Where the lines below hold images, skip those and copy every word exactly.

==*==

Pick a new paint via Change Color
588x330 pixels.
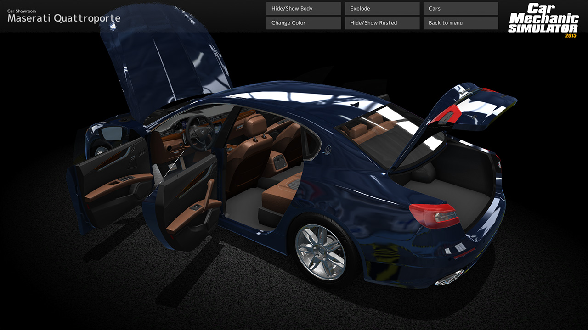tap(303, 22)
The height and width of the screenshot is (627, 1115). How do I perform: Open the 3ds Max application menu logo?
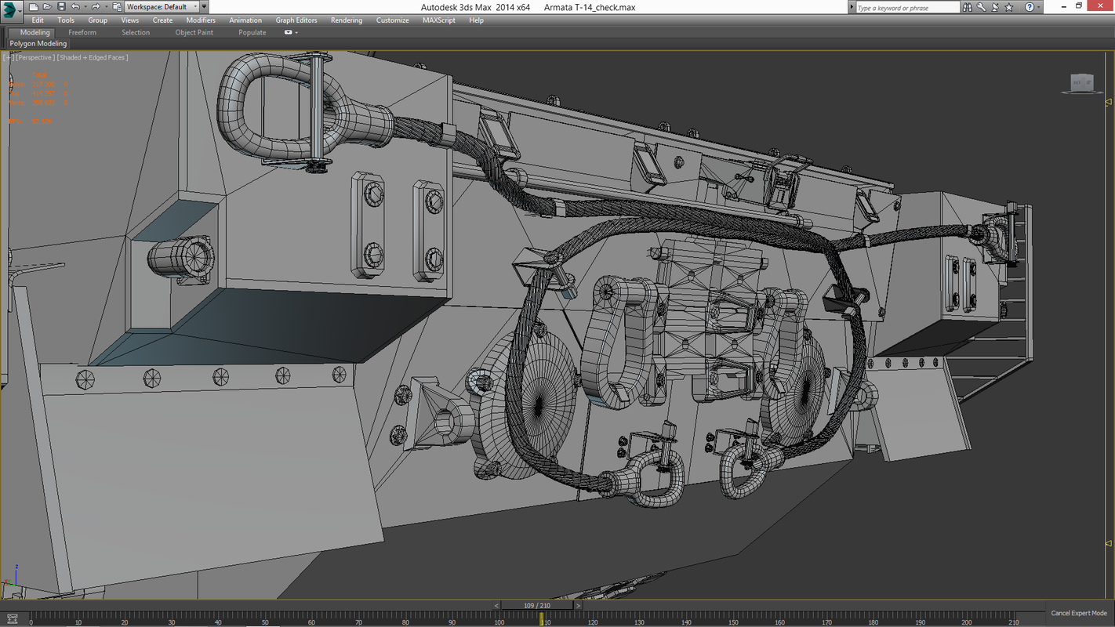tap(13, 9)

==*==

__Result of this task__.
Pick a new paint via Change Color
588x330 pixels.
tap(303, 22)
The height and width of the screenshot is (627, 1115). How do I perform: Open the 3ds Max application menu logo?
tap(13, 9)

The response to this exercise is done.